Kevin Chika Urama, the bank’s acting chief economist and Vice President, Economic Governance and Knowledge Management Complex, said digitisation would boost revenue collection and encourage prudent management of the resources at hand.
“Digitisation can create new dynamics in governance and help improve the management of existing resources, curb illicit financial flows, and potentially free up capital for more productive uses,” he the three-day Africa Economic Conference which closed December 4 in Cape Verde.
“It could also facilitate coordination amongst the various government entities focused on resource mobilisation, such as tax agencies, investment promotion units, central banks, and the treasury. African countries must urgently leverage digital technology to improve efficiency in tax collection and revenues” Prof Urama added.
Estimates by AfDB show that government revenues have declined on average by 10 to 15 percent in 2020 across sub-Saharan Africa due to economic fallout from the Covid-19, with average revenue-to-GDP decreasing by two percentage points to 18 percent in 2020, from about 20 percent in 2019.
Projections last year had also showed that Covid-19 restrictions would contract African exports by 17 percent, resulting in a five percent drop in public revenue losses.
“For this reason, it is vital that African countries increase their tax base by addressing structural bottlenecks such as weak organisational structures, low capacity of tax officials and a lack of modern, computerised, risk-management techniques,” Prof Urama said.
AfDB estimates that African governments would need about $484 billion within the next three years to address the socio-economic impact of the pandemic and support economic recovery.

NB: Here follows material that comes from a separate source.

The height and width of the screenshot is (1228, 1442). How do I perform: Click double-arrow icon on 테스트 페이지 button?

The new wave of the Covid-19 along with the extended government relief actions that accompany it is also expected to exert further pressure on the debt situations of many countries.
“This is particularly worrying in African economies, where the debt-to-GDP ratio is estimated to increase by 10 to 15 percentage points by the end of 2021 relative to the previously stable debt-to-GDP ratio of around 60 percent,” the official said.

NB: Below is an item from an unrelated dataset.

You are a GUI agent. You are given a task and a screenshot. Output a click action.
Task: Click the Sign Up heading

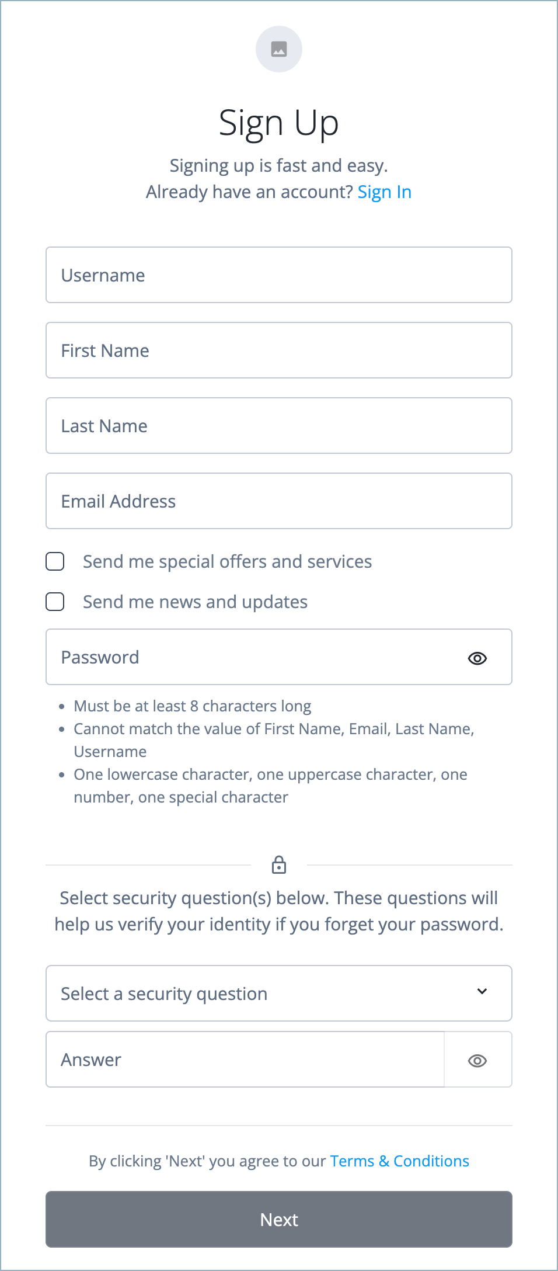pyautogui.click(x=278, y=122)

Prof Urama said digitalisation would also help streamline often-cumbersome processes in accessing African stock markets and reduce information asymmetries between investors and investees, especially in private equity or venture capital space.
“Development of stock markets, sovereign wealth funds, pension funds, and insurance sector would be crucial in financing development,” he said.
UN Economic Commission for Africa Executive Secretary, Vera Songwe said increased expenditures and declining revenues have worsened Africa’s fiscal deficits which deteriorated from -4.2 percent of GDP in 2019 to -7.6 percent of GDP in 2020.
“Of particular concern is that many developing countries are unable to meet the essential health and humanitarian needs of their people and to recover from the socio-economic crisis, owing to growing fiscal constraints and rising debt servicing obligations,” she said in a speech read on her behalf by her deputy, Antonio Pedro.
ECA said that as of June 2021, over 22 of the 54 African countries were either in or at high risk of debt distress, and many developing countries faced currency depreciation.
“In addition, inflationary pressures are on the rise threatening to erode the purchasing power of households already reeling from the pandemic. Policymakers are now faced with the daunting task of ensuring sustained socio-economic recovery while mobilising resources to finance rising fiscal deficits and debt obligations,” Ms Songwe said.